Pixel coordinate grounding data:

....

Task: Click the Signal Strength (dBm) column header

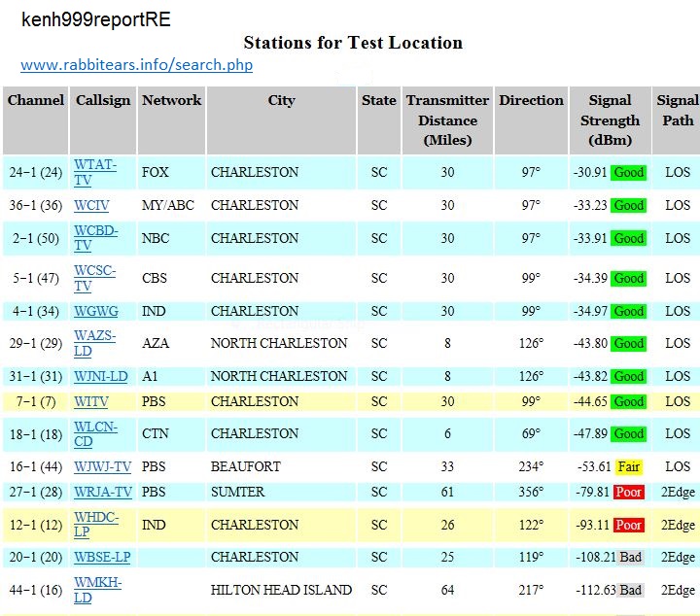Action: pos(610,120)
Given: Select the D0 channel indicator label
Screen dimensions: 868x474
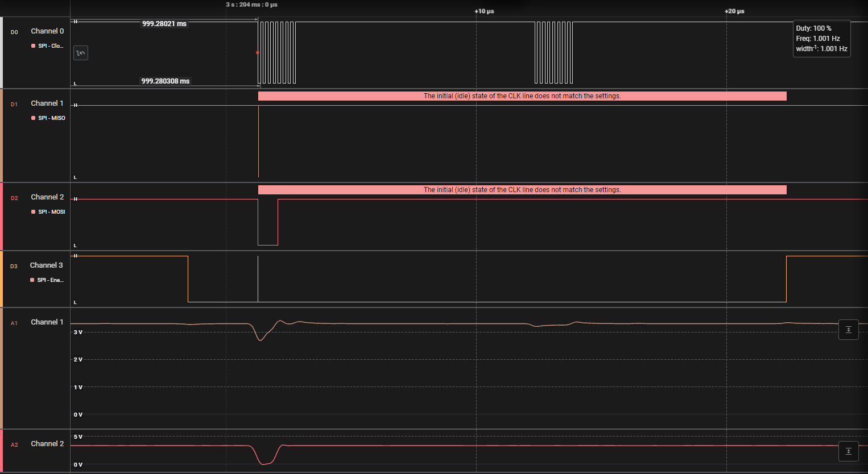Looking at the screenshot, I should 14,32.
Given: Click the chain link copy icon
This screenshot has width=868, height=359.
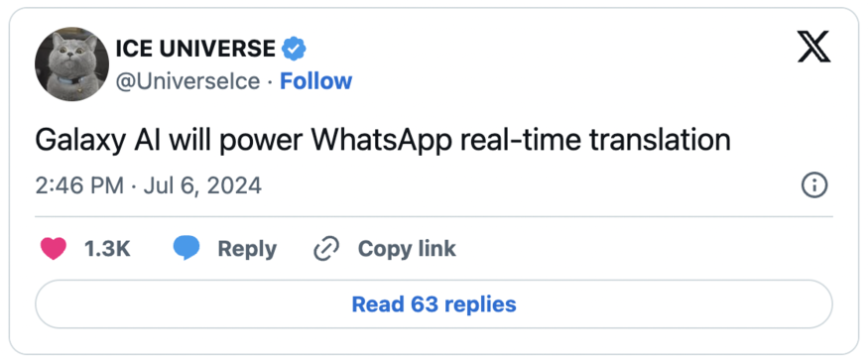Looking at the screenshot, I should pyautogui.click(x=326, y=249).
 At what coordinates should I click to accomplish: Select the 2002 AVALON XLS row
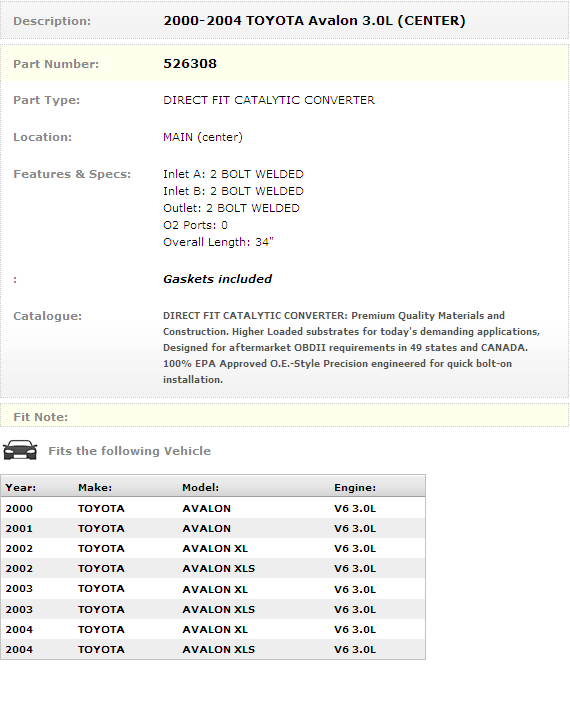pyautogui.click(x=213, y=569)
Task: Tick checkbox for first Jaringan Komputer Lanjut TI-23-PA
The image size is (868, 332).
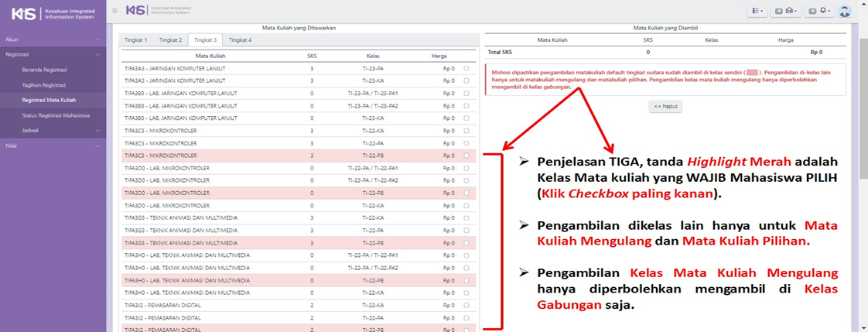Action: pyautogui.click(x=466, y=68)

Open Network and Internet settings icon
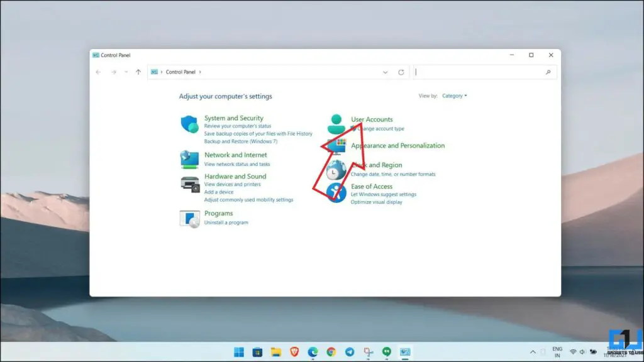point(189,159)
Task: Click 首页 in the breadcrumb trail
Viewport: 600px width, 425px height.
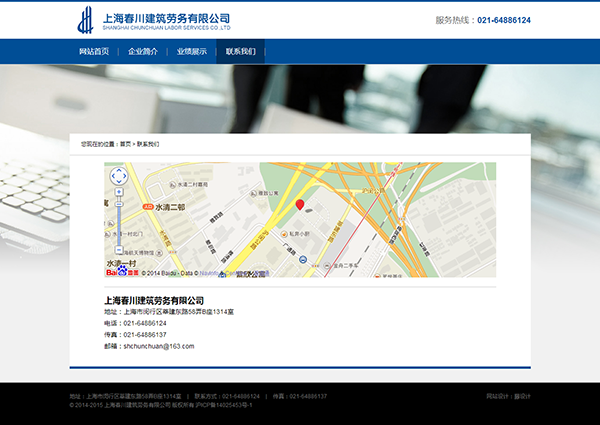Action: coord(125,144)
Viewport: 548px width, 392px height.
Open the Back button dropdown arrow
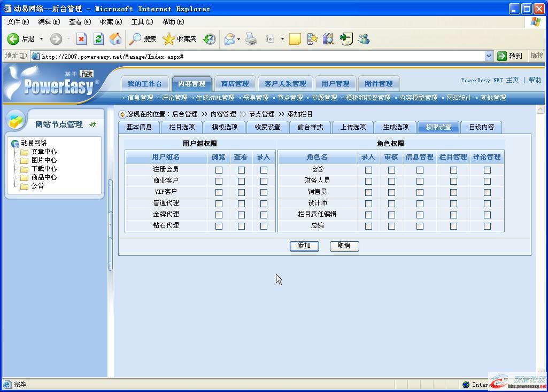[x=42, y=38]
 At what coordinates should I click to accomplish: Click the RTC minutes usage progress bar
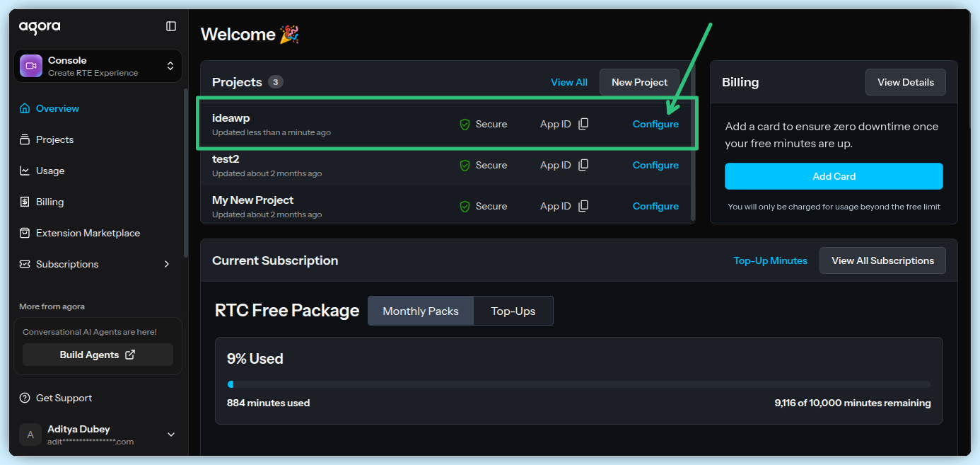578,384
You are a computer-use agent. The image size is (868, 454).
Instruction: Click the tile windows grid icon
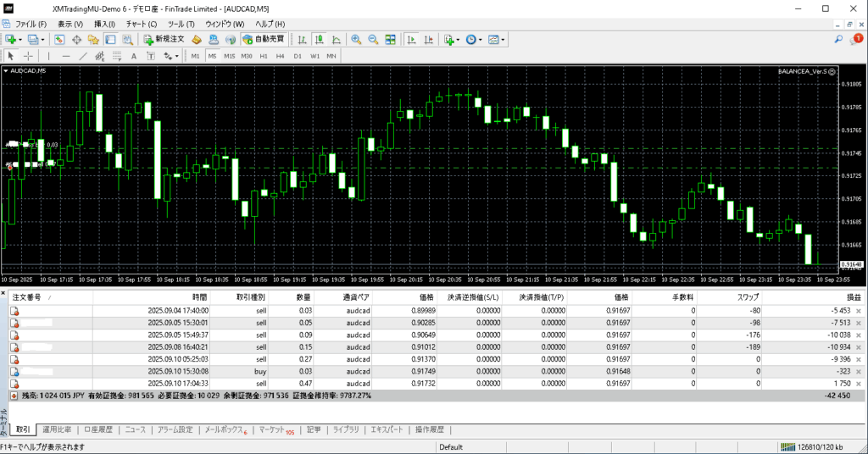[x=390, y=39]
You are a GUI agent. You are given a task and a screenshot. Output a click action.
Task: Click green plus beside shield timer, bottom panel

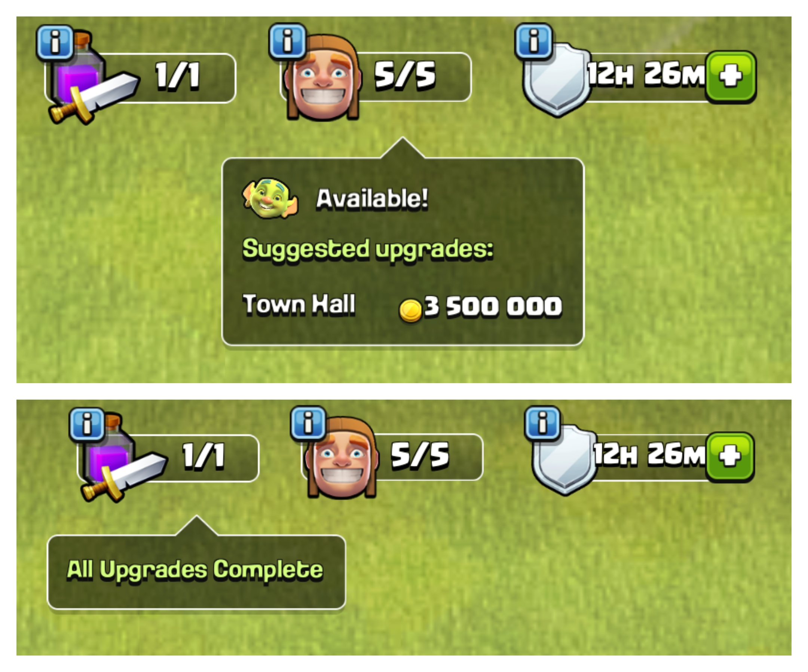tap(730, 456)
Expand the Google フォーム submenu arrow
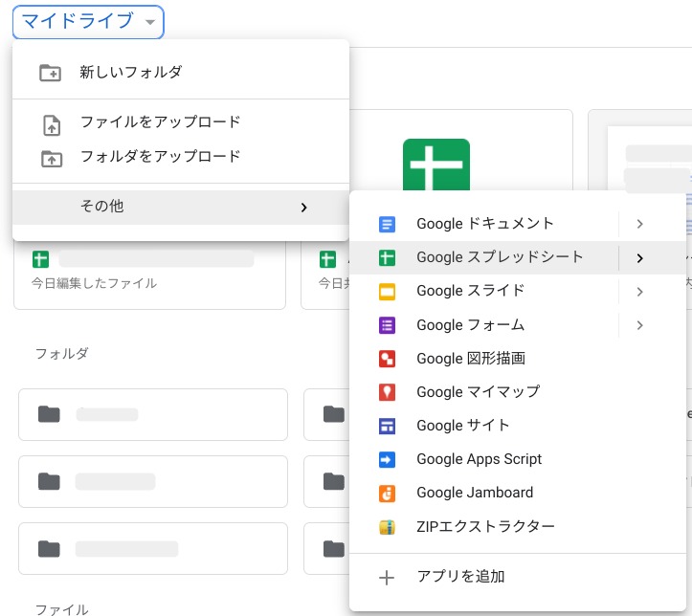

....

TO DO: Transcribe the entries above verbatim, omitting their pictures.

ANSWER BELOW:
Task: Click the Signal Strength (dBm) column header

Action: pos(610,120)
Given: Select the D0 channel indicator label
Screen dimensions: 868x474
Looking at the screenshot, I should 14,32.
Given: Click the chain link copy icon
This screenshot has width=868, height=359.
Looking at the screenshot, I should pyautogui.click(x=326, y=249).
 At what coordinates should I click to accomplish: Select the 2002 AVALON XLS row
pyautogui.click(x=213, y=569)
Task: Tick checkbox for first Jaringan Komputer Lanjut TI-23-PA
The image size is (868, 332).
Action: pyautogui.click(x=466, y=68)

Open Network and Internet settings icon
point(189,159)
Task: Click 首页 in the breadcrumb trail
Viewport: 600px width, 425px height.
Action: coord(125,144)
Viewport: 548px width, 392px height.
Open the Back button dropdown arrow
[x=42, y=38]
 At what coordinates should I click to accomplish: Click the RTC minutes usage progress bar
578,384
You are a computer-use agent. The image size is (868, 454).
Instruction: Click the tile windows grid icon
[x=390, y=39]
You are a GUI agent. You are given a task and a screenshot. Output a click action.
Task: Click green plus beside shield timer, bottom panel

tap(730, 456)
Expand the Google フォーム submenu arrow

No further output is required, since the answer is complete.